SPARC regulates cell cycle progression in mesangial cells via its inhibition of IGF-dependent signaling.

Glomerular mesangial cells both synthesize and respond to insulin-like growth factor-1 (IGF-1). Increased activity of the IGF signaling pathway has been implicated as a major contributor to renal enlargement and subsequent development of diabetic nephropathy. Secreted protein acidic and rich in cysteine (SPARC), a matricellular protein, has been shown to modulate the interaction of cells with growth factors and extracellular matrix. We have reported that primary glomerular mesangial cells derived from SPARC-null mice exhibit an accelerated rate of proliferation and produce substantially decreased levels of transforming growth factor beta1 (TGF-beta1) in comparison to their wild-type counterparts (Francki et al. [1999] J. Biol. Chem. 274: 32145-32152). Herein we present evidence that SPARC modulates IGF-dependent signaling in glomerular mesangial cells. SPARC-null mesangial cells produce increased amounts of IGF-1 and -2, as well as IGF-1 receptor (IGF-1R) in comparison to wild-type cells. Addition of recombinant SPARC to SPARC-null cells inhibited IGF-1-stimulated mitogen activated protein kinase (MAPK) activation and DNA synthesis.
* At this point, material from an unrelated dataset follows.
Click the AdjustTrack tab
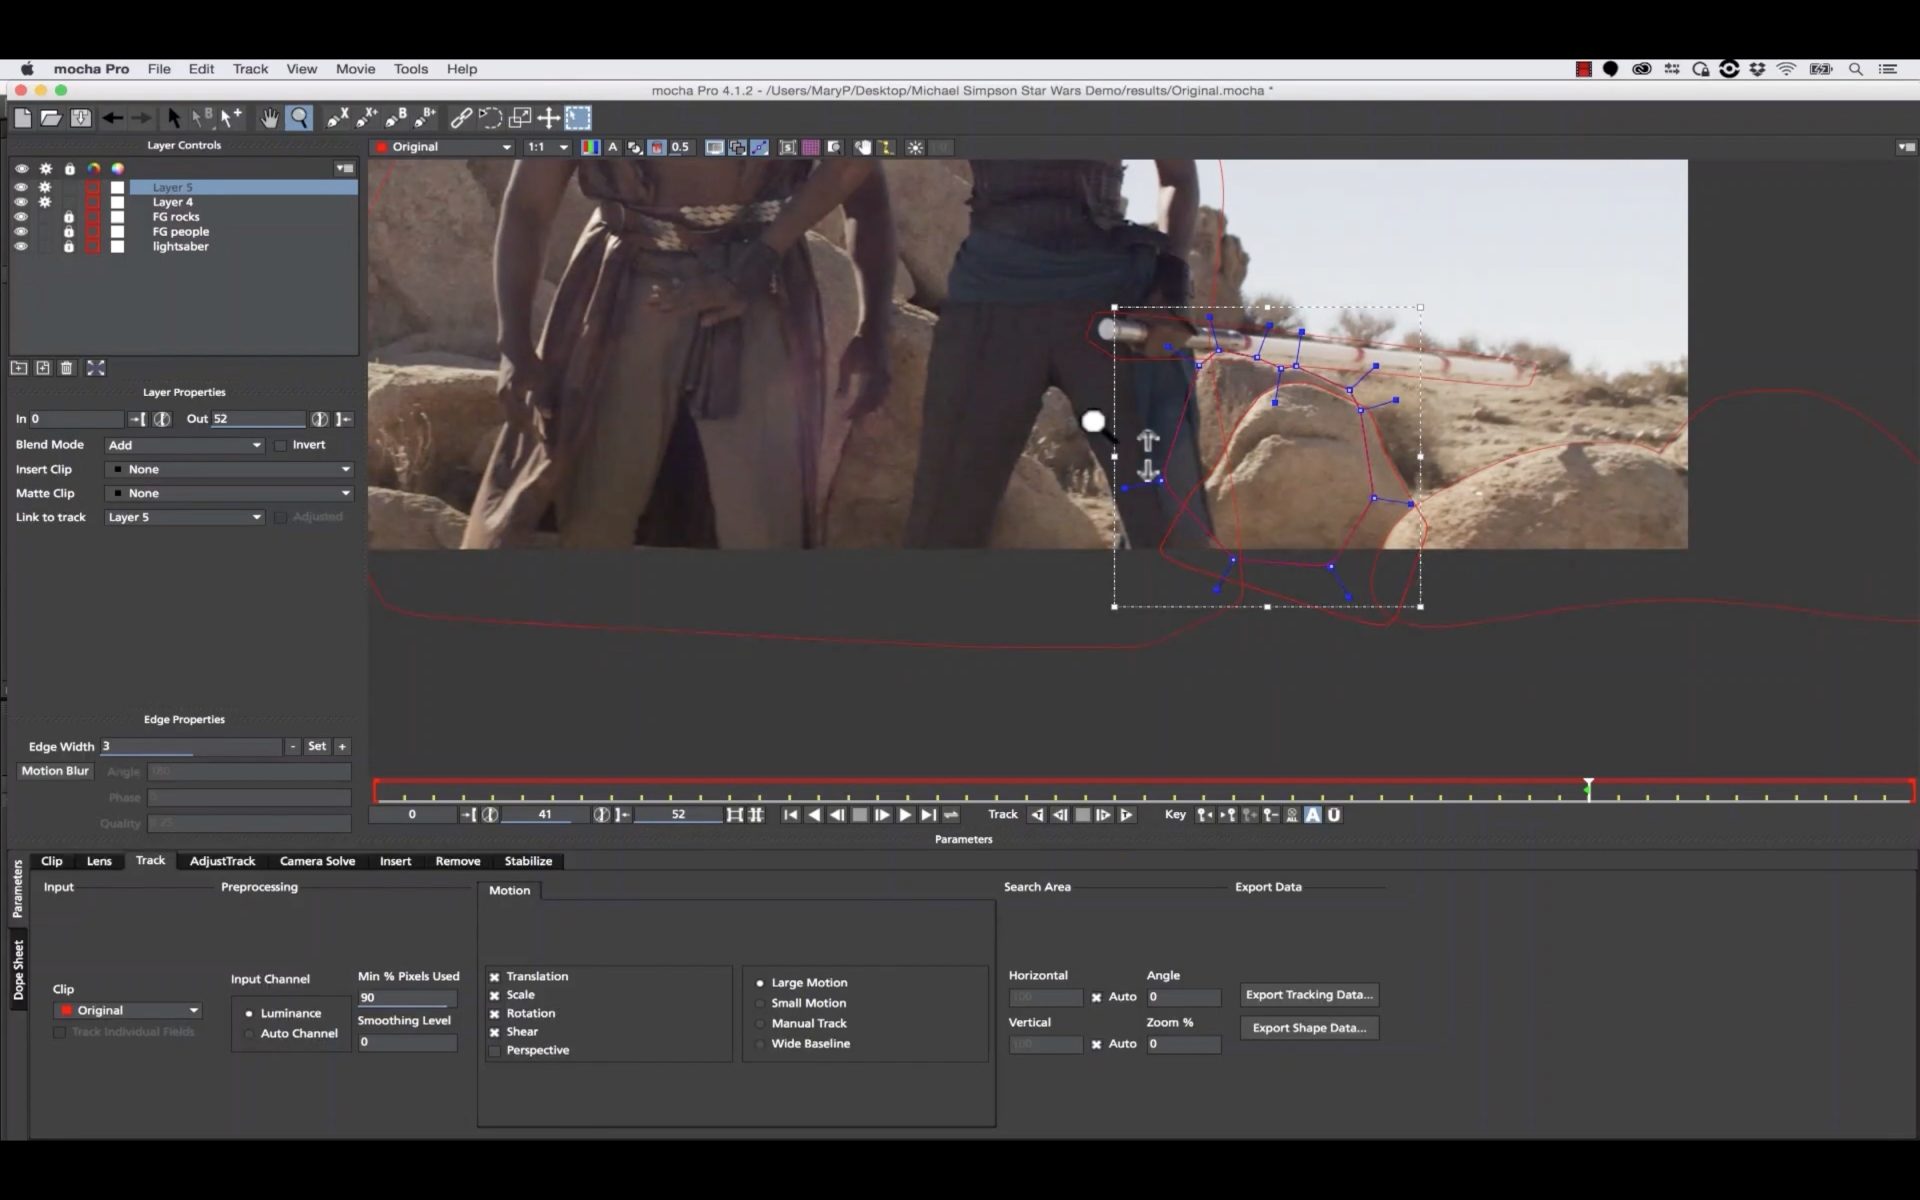Screen dimensions: 1920x1200 (x=223, y=860)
We also show that the observed accelerated rate of basal and IGF-1-stimulated proliferation in mesangial cells derived from SPARC-null animals is due, at least in part, to markedly diminished levels of cyclin D1 and the cyclin-dependent kinase (cdk) inhibitors p21 and p27. Since expression of SPARC in the glomerulus is especially prominent during renal injury, our findings substantiate previous claims that SPARC is involved in glomerular remodeling and repair, a process commonly associated with mesangioproliferative glomerulonephritis and diabetic nephropathy.
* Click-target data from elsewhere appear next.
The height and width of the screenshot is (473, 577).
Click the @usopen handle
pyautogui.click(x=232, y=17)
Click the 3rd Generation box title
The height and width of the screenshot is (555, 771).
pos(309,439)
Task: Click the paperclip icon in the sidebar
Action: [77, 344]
Inhibition of PDGF-stimulated and matrix-mediated proliferation of human vascular smooth muscle cells by SPARC is independent of changes in cell shape or cyclin-dependent kinase inhibitors.
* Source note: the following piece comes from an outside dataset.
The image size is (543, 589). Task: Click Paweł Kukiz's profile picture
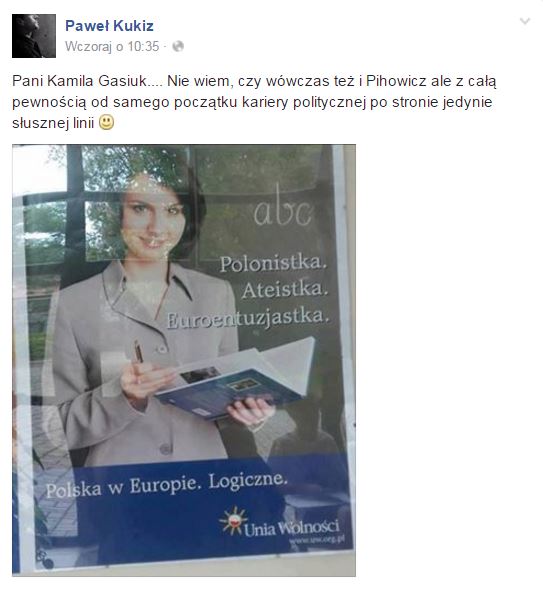point(34,36)
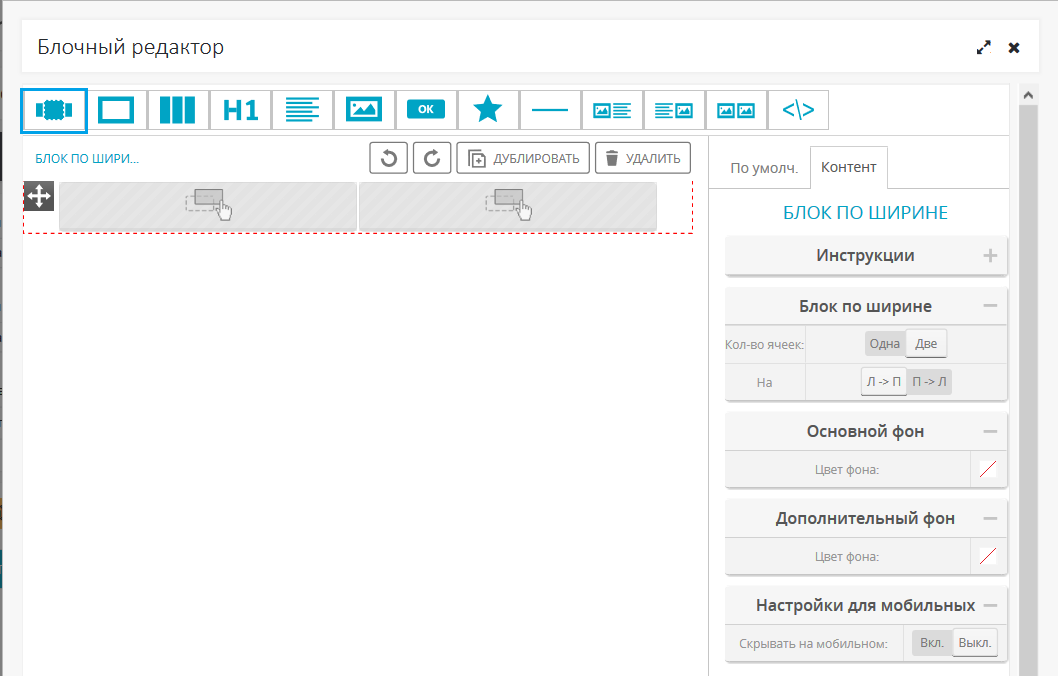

Interactions among growth factors, cells, and extracellular matrix regulate proliferation during normal development and in pathologies such as atherosclerosis. SPARC (secreted protein, acidic, and rich in cysteine) is a matrix-associated glycoprotein that modulates the adhesion and proliferation of vascular cells. In this study, we demonstrate that SPARC inhibits human arterial smooth muscle cell proliferation stimulated by platelet-derived growth factor or by adhesion to monomeric type I collagen. Binding studies with SPARC and SPARC peptides indicate specific and saturable interaction with smooth muscle cells that involves the C-terminal Ca2+-binding region of the protein. We also report that SPARC arrests monomeric collagen-supported smooth muscle cell proliferation in the late G1-phase of the cell cycle in the absence of an effect on cell shape or on levels of cyclin-dependent kinase inhibitors. Cyclin-dependent kinase-2 activity, p107 and cyclin A levels, and retinoblastoma protein phosphorylation are markedly reduced in response to the addition of exogenous SPARC and/or peptides derived from specific domains of SPARC. Thus, SPARC, previously characterized as an inhibitor of platelet-derived growth factor binding to its receptor, also antagonizes smooth muscle cell proliferation mediated by monomeric collagen at the level of cyclin-dependent kinase-2 activity.